All of you have heard about my husband. You all knew him as a minister for years—whether you joined his flock or not, he saw you as a part of it. And you all know the shadow that has formed out of the gossip about what he did fifteen years past that has overtaken the man himself, the memory of the man. All of you from the resort who are not from around here, have you ever heard a story about a murder taking place on this island? A minister bringing about the death of a congregant’s boy? About a man beating a teenager, then leaving him to bleed and get lost, alone? Up on the inland? Of course you have. But meaning, of course, that you heard such a story of that murder on the inland after you heard the murder stories of Columbus and after you heard the murderous stories of slavery, of course. All the deaths up in that death place, with its demons that can take over a decent man. That bloody demon, slavery itself, that overtook my husband when a boy didn’t understand he should run—he refused to run!—from that demon’s cradle of a place. I think we all know that particular demon, even if we don’t care to say its
name. A demon doesn’t go running just because you don’t greet it.
My husband was the sort of man who was watchful for that demon’s approach with both eyes and glasses on, patrolled for it. Stood by the window and, when he saw teenaged boys going too far up the path—and off the path into the brush—to create mischief, went after them to tell them whose arms they were stepping into up there. Got all of them ’cept one to turn the other way, then he and that one, Jimmy Cruffey, met the demon face-on. Jimmy Cruffey—yes, Cruffey still the name, my Lord.
They took my husband off to the capital since the law here doesn’t really deal with these kinds of cases. He has disappeared from my life as he has disappeared from all of yours. Though at times, I admit, I wrote him letters. For different purposes, but mainly some feeling that no one in the world was thinking of him but me. Maybe not even the Lord. My husband a ghost in matter of fact, too.

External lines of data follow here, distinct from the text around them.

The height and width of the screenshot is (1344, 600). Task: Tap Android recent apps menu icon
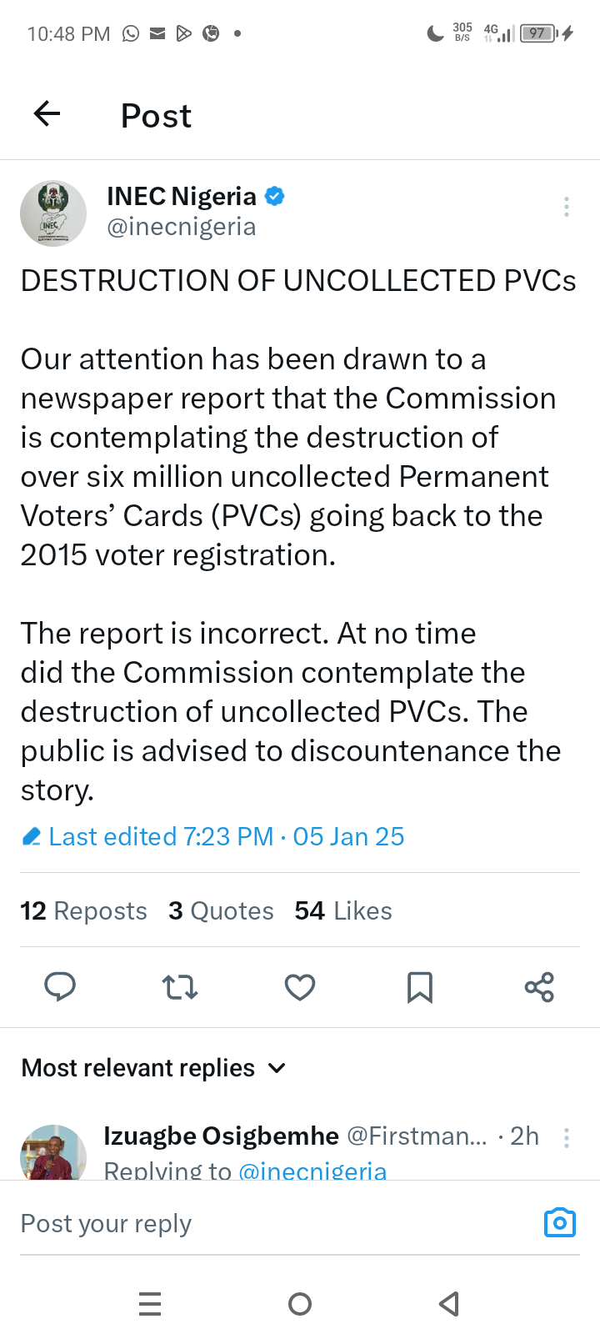150,1303
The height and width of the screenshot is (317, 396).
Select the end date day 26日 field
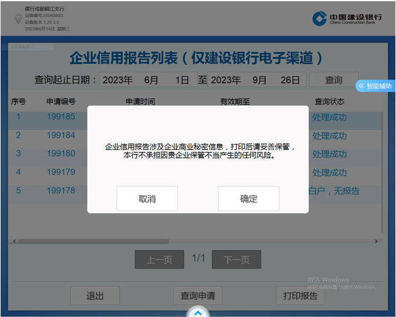pos(291,80)
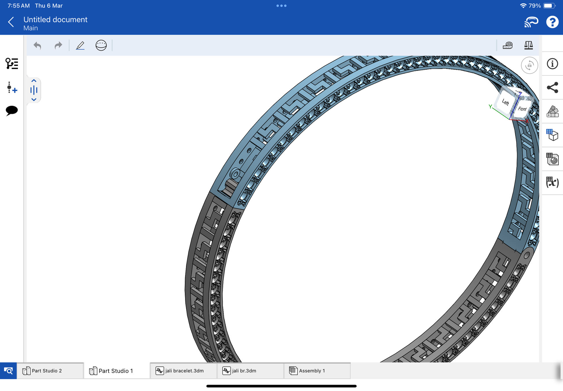Select the sketch pencil tool

tap(80, 45)
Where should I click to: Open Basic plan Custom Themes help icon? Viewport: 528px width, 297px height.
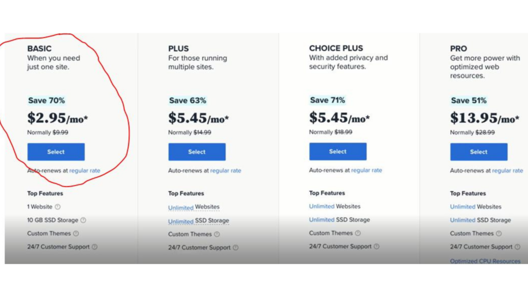click(x=76, y=234)
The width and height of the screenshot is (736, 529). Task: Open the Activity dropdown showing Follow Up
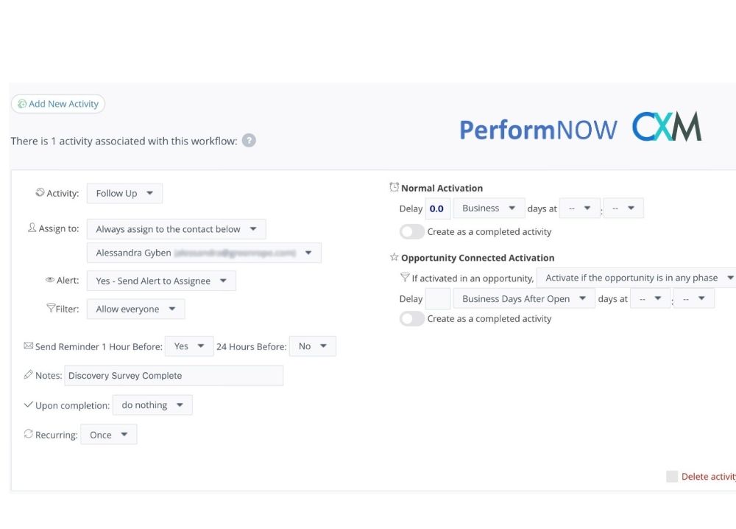pyautogui.click(x=124, y=193)
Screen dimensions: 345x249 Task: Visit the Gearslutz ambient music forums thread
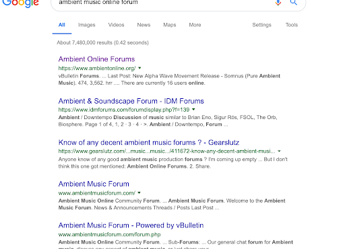[x=149, y=143]

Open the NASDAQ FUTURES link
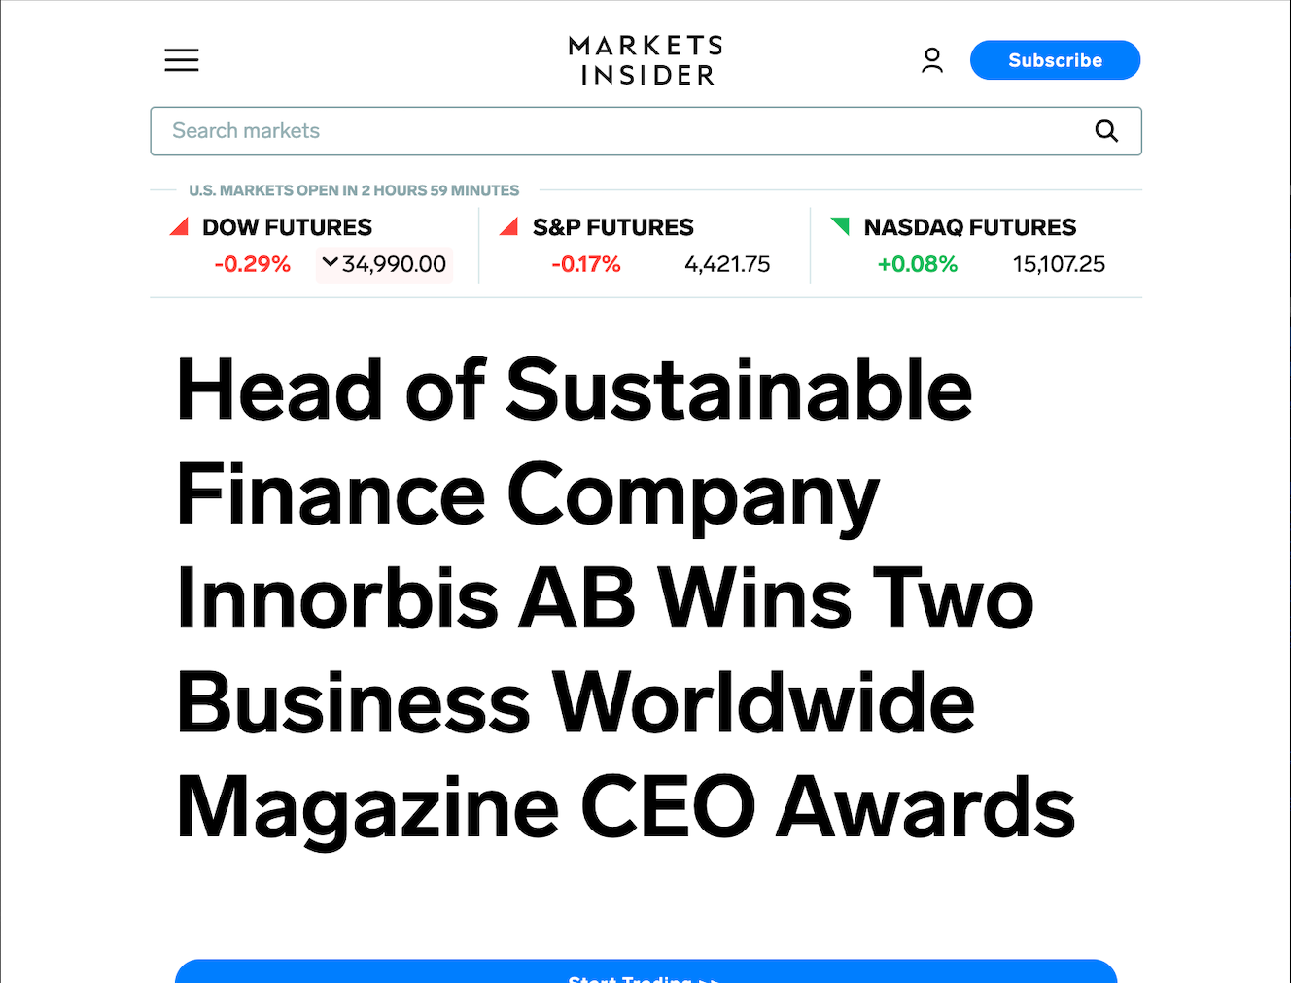pyautogui.click(x=969, y=227)
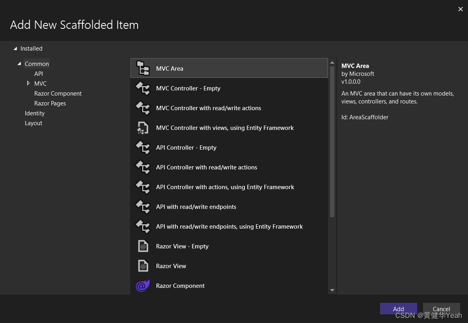
Task: Click the Razor View - Empty icon
Action: 143,246
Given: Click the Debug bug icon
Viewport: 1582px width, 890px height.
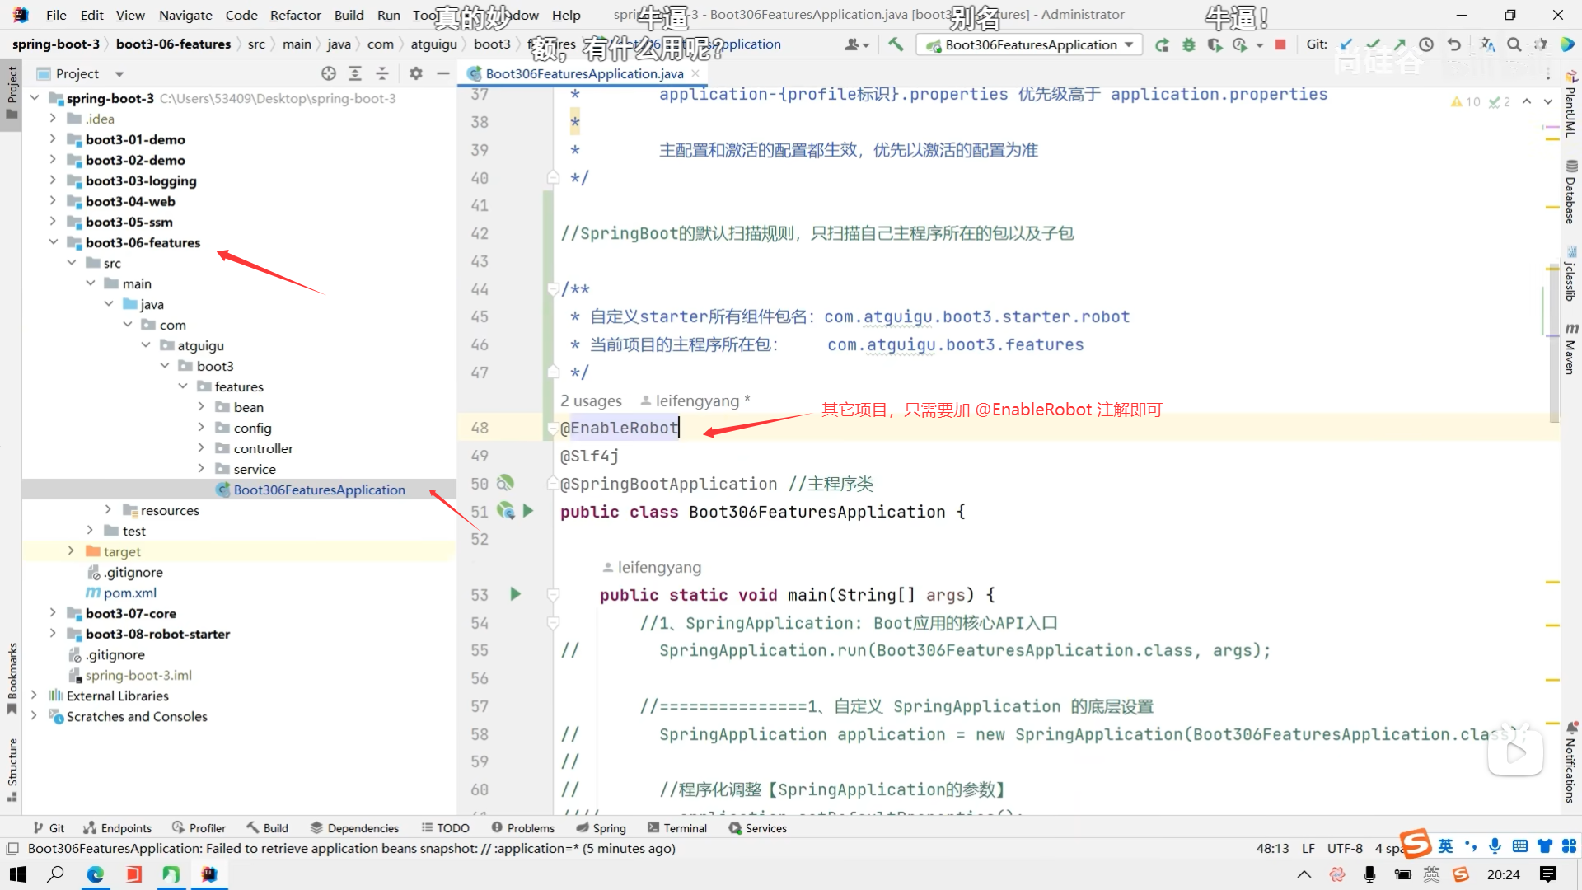Looking at the screenshot, I should 1188,45.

And where did all of that take place? It happened inland. You may have heard when folks dare mention all the details. When it all went down, and we knew it had happened on the inland, when I knew, or accepted, that it did happen: I had this thought I never told anyone before, not in all the many years since it happened. Years more than a decade now. But I will tell this thought now, because maybe it helps explain some things that I with my limits can’t explain about His ways. And even with all the things other folks have been testifying to, and testifying to well in many cases, yes, even with all that—it hasn’t really been explained to outsiders. Or to us.
My thought: There’s a new ghost up there. There’s different blood up there now.